像笔者这种使用torchvision加载模型的方式，脚本会自动从torchvision库上下载模型保存在本地，本地的保存路径是C:\Users\用户名.cache\torch\hub\checkpoints

将onnx模型转为ncnn

环境搭建

需要编译安装的软件包括：vs2019/2017、 cmake、opencv(可选)、protobuf 3.11.2、VulkanSDK 1.2.148.0（可选）、ncnn。

这里除了opencv和VulkanSDK ，其他的软件都的必装的。opencv是图像处理库，如果需要在windows系统上运行转好的ncnn的模型，一般都需要用到opencv做一些图像读写操作，或者是前处理之类的。VulkanSDK是gpu加速的一个sdk库，可以根据自己的电脑环境选装。

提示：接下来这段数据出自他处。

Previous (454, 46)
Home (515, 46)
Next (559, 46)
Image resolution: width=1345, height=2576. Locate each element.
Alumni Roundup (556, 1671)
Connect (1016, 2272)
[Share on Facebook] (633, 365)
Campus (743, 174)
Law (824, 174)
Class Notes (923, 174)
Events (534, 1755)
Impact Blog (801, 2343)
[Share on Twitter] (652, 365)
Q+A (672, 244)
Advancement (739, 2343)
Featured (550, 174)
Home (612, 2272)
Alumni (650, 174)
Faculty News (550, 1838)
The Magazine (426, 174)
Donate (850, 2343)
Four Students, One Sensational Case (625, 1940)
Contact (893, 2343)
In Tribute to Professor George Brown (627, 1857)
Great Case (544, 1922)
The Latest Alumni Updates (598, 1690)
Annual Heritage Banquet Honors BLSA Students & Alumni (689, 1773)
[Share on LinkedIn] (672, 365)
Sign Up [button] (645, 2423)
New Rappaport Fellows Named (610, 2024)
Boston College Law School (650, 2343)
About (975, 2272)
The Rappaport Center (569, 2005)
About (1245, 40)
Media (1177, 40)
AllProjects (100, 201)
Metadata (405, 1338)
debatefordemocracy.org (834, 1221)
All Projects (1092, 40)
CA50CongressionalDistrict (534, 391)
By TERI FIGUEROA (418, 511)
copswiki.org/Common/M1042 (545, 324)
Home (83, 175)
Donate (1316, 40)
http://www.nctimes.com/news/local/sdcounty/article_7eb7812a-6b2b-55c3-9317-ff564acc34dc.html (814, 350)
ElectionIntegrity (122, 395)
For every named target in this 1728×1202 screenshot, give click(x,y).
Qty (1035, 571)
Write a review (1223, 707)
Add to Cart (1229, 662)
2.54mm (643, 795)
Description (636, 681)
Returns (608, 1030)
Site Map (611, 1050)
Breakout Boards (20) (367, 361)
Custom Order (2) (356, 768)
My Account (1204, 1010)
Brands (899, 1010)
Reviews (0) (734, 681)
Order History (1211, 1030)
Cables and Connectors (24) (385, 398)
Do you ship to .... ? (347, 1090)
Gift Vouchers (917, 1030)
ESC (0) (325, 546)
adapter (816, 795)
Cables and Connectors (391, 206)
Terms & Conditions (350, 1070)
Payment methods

因为笔者的环境之前就已经安装了vs2019和cmake，所以这里就不详细讲述这两个软件的安装，vs2019和cmake的安装，网上也有很多教程可以参考。vs2019整体是在线安装，比较简单，基本上就是一直点下一步就可以了。cmake可以在这个官网下载最新的版本，然后本地解压一下，再配置一下环境，能够在命令行输入cmake，就能有如下的效果即代表环境配置成功：
在这里插入图片描述

编译安装protobuf 3.11.2

Protobuf是一种平台无关、语言无关、可扩展且轻便高效的序列化数据结构的协议，可以用于网络通信和数据存储。
从该地址下载protobuf3.11.2的压缩包，解压后放在之前新建的文件中，然后在开始菜单找到Visual Studio 2019=>x64 Native Tools Command Prompt for VS 2019右击，点击更多，以管理员身份运行，输入以下命令编译protobuf3.4.0：

cd <protobuf-root-dir>
mkdir build-vs2019
cd build-vs2019
cmake -A x64 -DCMAKE_INSTALL_PREFIX=%cd%/install -Dprotobuf_BUILD_TESTS=OFF -Dprotobuf_MSVC_STATIC_RUNTIME=OFF ../cmake
cmake --build . --config Release -j 2
cmake --build . --config Release --target install

其中protobuf-root-dir是你的protobuf解压的路径。
在这里插入图片描述

基本上安装好的库目录就是这样的

编译安装ncnn

编译安装ncnn，首先也是从官网下载稳定的版本，就是带有版本号的版本，笔者这里下载的是ncnn-20230223-full-source这个版本。下载压缩包后，解压，然后和编译protobuf一样，在开始菜单找到Visual Studio 2019=>x64 Native Tools Command Prompt for VS 2019右击，点击更多，以管理员身份运行，输入以下命令编译：

cd <ncnn-root-dir>
mkdir -p build-vs2019
cd build-vs2019
cmake -A x64 -DCMAKE_INSTALL_PREFIX=%cd%/install -DProtobuf_INCLUDE_DIR=<protobuf-root-dir>/build/install/include -DProtobuf_LIBRARIES=<protobuf-root-dir>/build/install/lib/libprotobuf.lib -DProtobuf_PROTOC_EXECUTABLE=<protobuf-root-dir>/build/install/bin/protoc.exe ..
cmake --build . --config Release -j 8
cmake --build . --config Release --target install

这里需要说明的是ncnn-root-dir是本地ncnn-20230223-full-source安装包解压后的路径，protobuf-root-dir是本地protobuf安装包路径。另外，protobuf-root-dir后面的build也需要换成编译protobuf文件夹名字，比如上一步中，我们使用的文件夹名字是build-vs2019，那就要换成这个名字，对应起来就行了。

在这里插入图片描述

到这里，基本上ncnn就成功编译完成了。另外需要注意的是，如果有的小伙伴没有能够成功编译，出现了报错的情况，一定一定要仔细检查第一个cmake命令行，是否出现了一些错误。笔者在第一次编译安装ncnn时候，在最后一步的cmake中出现了如下的错误：
请添加图片描述
错位中提示"file cannot create directory"，当时debug这个错误了一两个小时，在网上也没有搜到对应的错误以及解决方案，甚至一度以为是权限不够导致的这个错误，后来才发现在第一步命令行中

cmake -A x64 -DCMAKE_INSTALL_PREFIX=%cd%/install -DProtobuf_INCLUDE_DIR=<protobuf-root-dir>/build/install/include -DProtobuf_LIBRARIES=<protobuf-root-dir>/build/install/lib/libprotobuf.lib -DProtobuf_PROTOC_EXECUTABLE=<protobuf-root-dir>/build/install/bin/protoc.exe ..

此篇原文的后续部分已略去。